GPT-5.4 Solves Erdos Conjectures While Frontier Models Struggle With ARC-AGI-3
Large Language Model Developments
GPT-5.5 High and Opus 4.7 Benchmarked on ARC-AGI-3: New results for GPT-5.5 High and Opus 4.7 on the ARC-AGI-3 benchmark show extremely low scores of 0.43% and 0.18%, respectively. The data underscores the significant challenge the ARC-AGI-3 benchmark poses for current frontier models in achieving human-like reasoning.
GPT-5.4 Pro Solves Long-Standing Erdos Mathematical Conjectures: GPT-5.4 Pro has generated a proof method that successfully solved Erdos Problem #1196 and was subsequently applied to resolve another 60-year-old Erdos conjecture.
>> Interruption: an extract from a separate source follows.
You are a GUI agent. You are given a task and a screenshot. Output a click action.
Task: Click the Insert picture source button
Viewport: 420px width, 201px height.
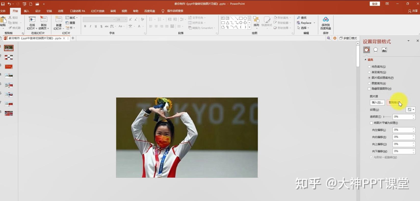click(x=377, y=102)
This milestone highlights the growing utility of advanced AI models in assisting with complex theoretical mathematical research.
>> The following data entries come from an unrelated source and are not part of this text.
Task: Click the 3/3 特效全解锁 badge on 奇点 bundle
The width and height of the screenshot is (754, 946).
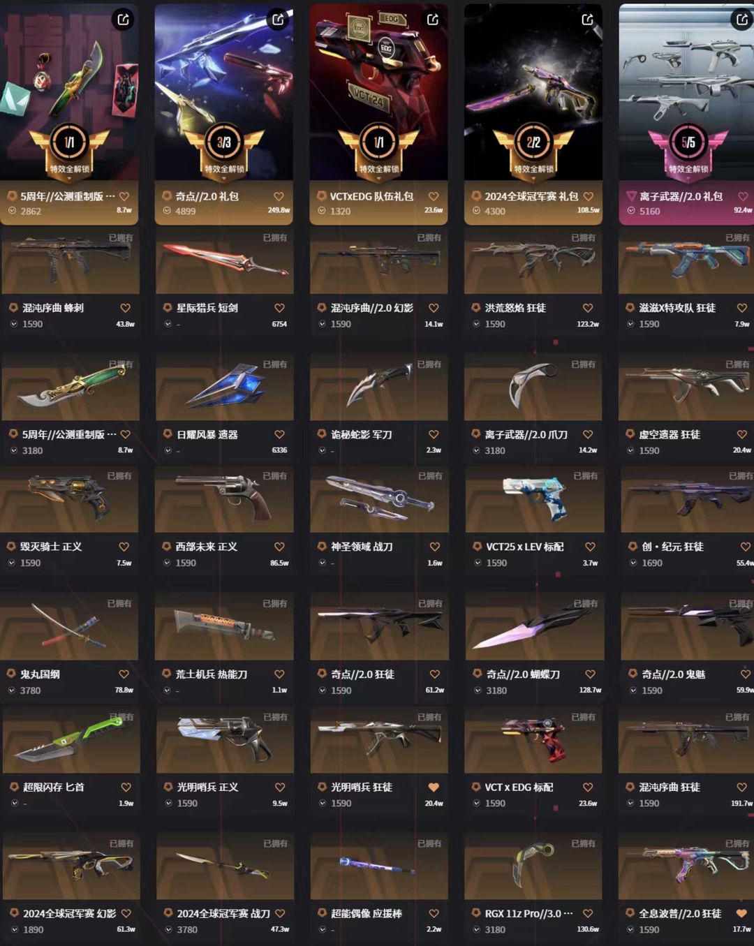Action: (x=223, y=149)
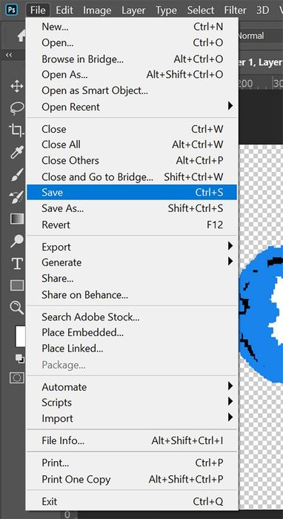Select the Move tool
This screenshot has width=283, height=519.
[16, 87]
Optimization and Local Inference
PFlash Enables 10x Prefill Speedup on Consumer GPUs: A new method called PFlash achieves a 10x prefill speed increase over llama.cpp at 128K context lengths using an RTX 3090. The optimization leverages speculative prefill and sparse attention to significantly enhance the efficiency of local LLM inference.
AI Applications
Mistral Medium 3.5 Powers Voice-Interactive Study App: A new study application utilizes Mistral Medium 3.5 to create an interactive learning experience through a high-performance voice mode. The app can generate flashcards and quizzes in real-time while maintaining complex conversational flows and detailed explanations.